Literate programming renewed - and newlisp?

Started by unixtechie, December 01, 2009, 01:31:15 AM

Previous topic - Next topic

unixtechie

I posted this first as a response in a previous post by Kazimir about some newlisp project at github, but let me repost this question.



So, regarding "projects in newlisp on Github":

Could you please look at http://github.com/unixtechie/Literate-Molly/">http://github.com/unixtechie/Literate-Molly/

This is a perl script for literate programming, which extends it with HTML and Javascript "folding" to help manage programmer's attention span and scale the previously unscalable flat literate source files.



It can be recoded in newlisp to become a totally standalone tool, when turned into a newlisp pseudo-executable, without reliance on any "system instllations" of any other tools, nor a web server.



Give me your opinion, Kazimir and other readers, do you think it's worth it?



Read the "MOLLY.html" file first, it's both an example of the weaver output and a sort of documentation of the script and its usage.

cormullion

#1
Hey, that's an impressive piece of work! I'm going to play with it this week when I get time.
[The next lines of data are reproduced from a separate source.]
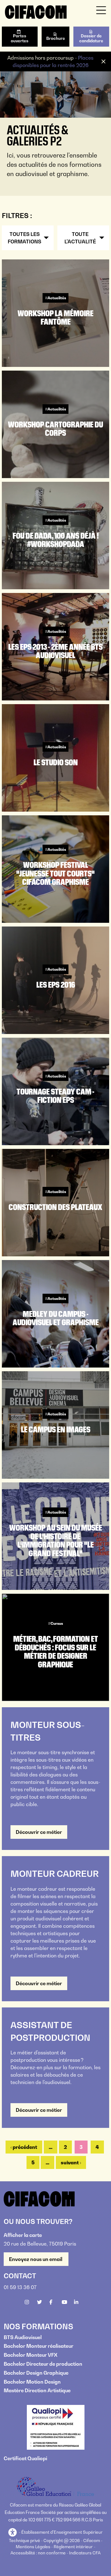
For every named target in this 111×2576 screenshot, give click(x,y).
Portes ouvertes (19, 38)
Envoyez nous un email (36, 2259)
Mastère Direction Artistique (37, 2390)
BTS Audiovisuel (23, 2337)
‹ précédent (23, 2147)
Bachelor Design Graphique (36, 2373)
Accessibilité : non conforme (38, 2552)
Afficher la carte (23, 2235)
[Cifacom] (36, 11)
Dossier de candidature (91, 38)
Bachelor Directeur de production (43, 2364)
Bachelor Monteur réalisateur (38, 2346)
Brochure (55, 38)
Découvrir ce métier (39, 1832)
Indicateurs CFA (85, 2552)
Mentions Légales (33, 2546)
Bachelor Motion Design (32, 2382)
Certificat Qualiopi (25, 2458)
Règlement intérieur (73, 2546)
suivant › (71, 2162)
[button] (13, 2532)
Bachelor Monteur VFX (30, 2355)
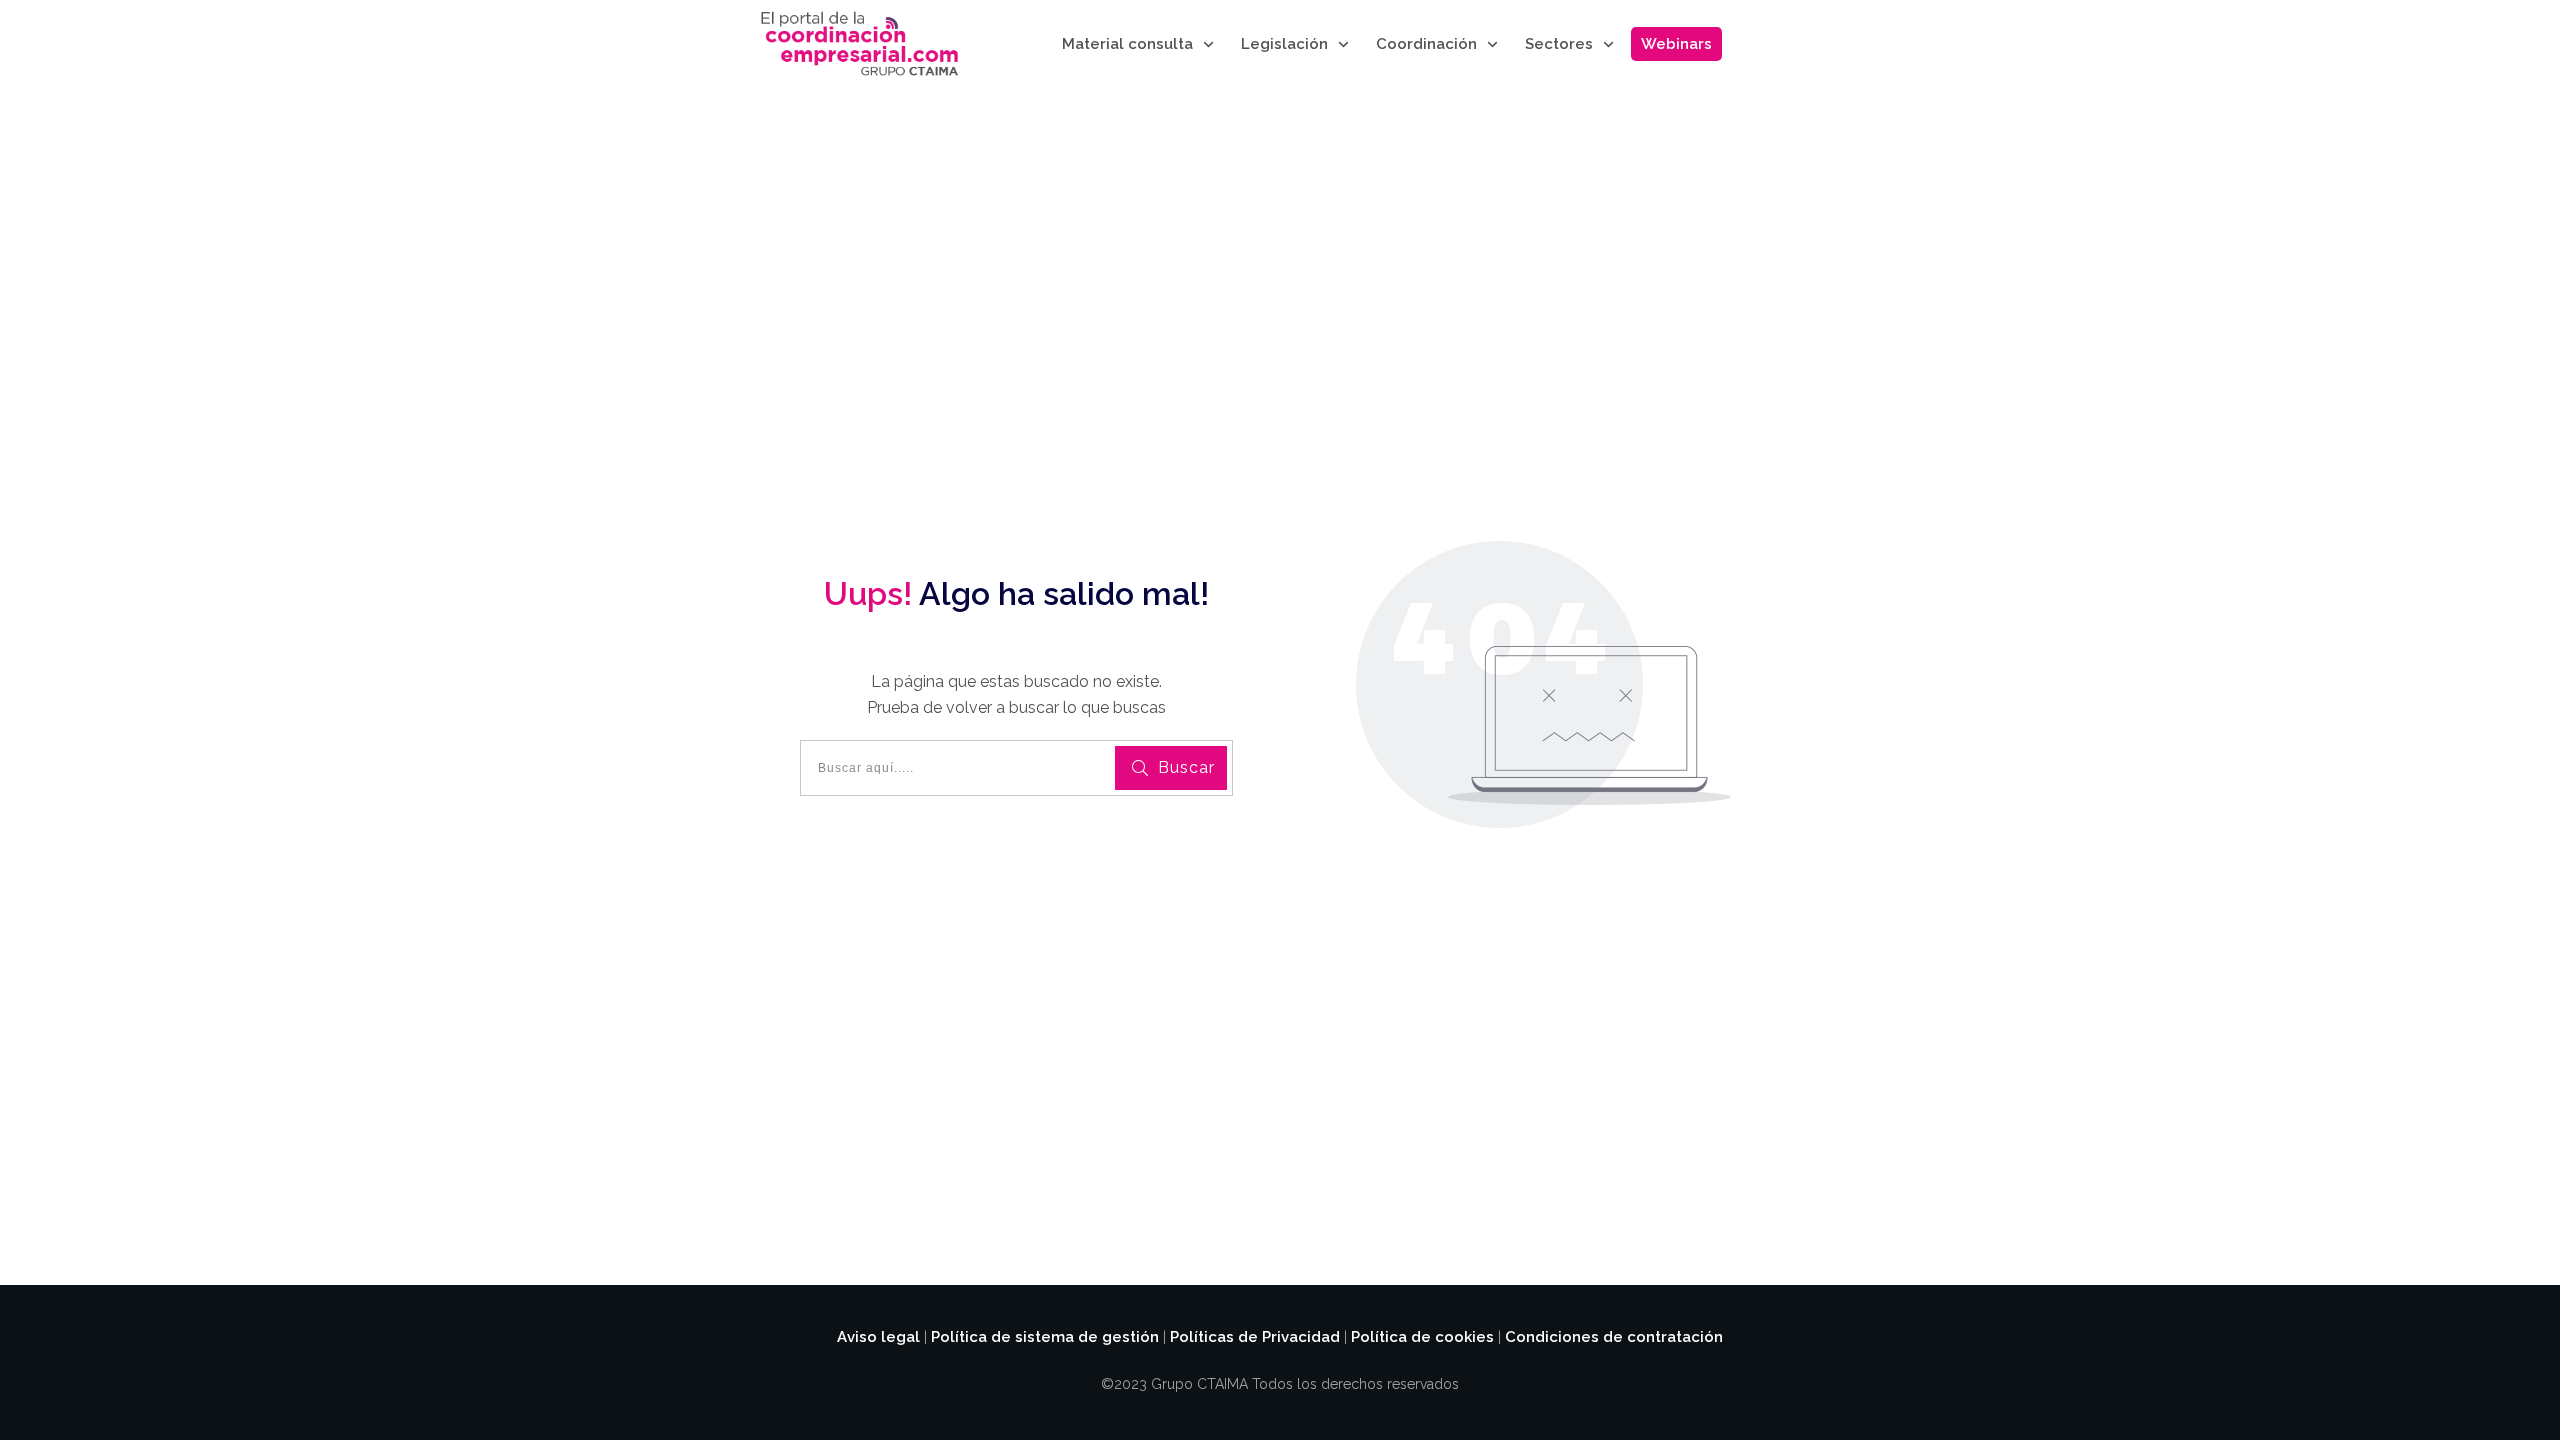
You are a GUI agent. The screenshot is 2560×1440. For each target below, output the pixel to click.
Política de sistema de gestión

Should I already know what 'tangling' is? I can't find a definition of it anywhere... Or is it obvious if one's a literate programmer?

unixtechie

#2
Yes, the terms "weaving" (producing formatted document from the Literate Source file) and "tangling" (producing source code to be run, if it is a script language, or compile) are standard in Literate Programming.



If you'd like an overview, read a Wikipedia article (which, incidentally, was written by me, too ;))))) ) at

http://en.wikipedia.org/wiki/Literate_programming">http://en.wikipedia.org/wiki/Literate_programming



Basically, "L.P." is "writing programs in pseudocode" with phrases in a human language, which stand for other phrases and/or machine code.

Literate programming tools allow one to write source and his thoughts in _arbitrary order_ (not the one imposed on you by the machine).



But basically, look at the MOLLY.html as an example of "weaved" formatted document, and then try yourself to get documentation, MOLLY.html and the code for the module, MOLLY.pl, by running the tool on the Literate Source file (MOLLY.weave in the distribution). Do not clobber the existing MOLLY.pl, though, give it a different name.



The sample file "MOLLY.weave" is written in "dot-html", which I'd discourage. Write your LitSource in regular HTMl, which is default now. Use the project template as your guide.



The Molly tool is not programming-specific, though, and the approach can be used for any project, even writing literature, if you wish ;).



-------------------



Basically, re-coding this in newlisp will make a truly standalone pseudo-executable with an embedded web server, which it will be possible to generate for any major platform.



so, yes, please look at it and tell me if in your opinion the tool is worth it.

Kazimir Majorinc

#3
Molly.html looks better than I expected. I'd like that my code looks that way. My concern is idea of LP - is it natural to write programs of significant size and documentation in the same time? My instinct would be code first - documentation later, if needed? I don't know, I never tried it. Unixtechie, do you feel it is good way of programming? I guess you do - but I must ask for subjective experience.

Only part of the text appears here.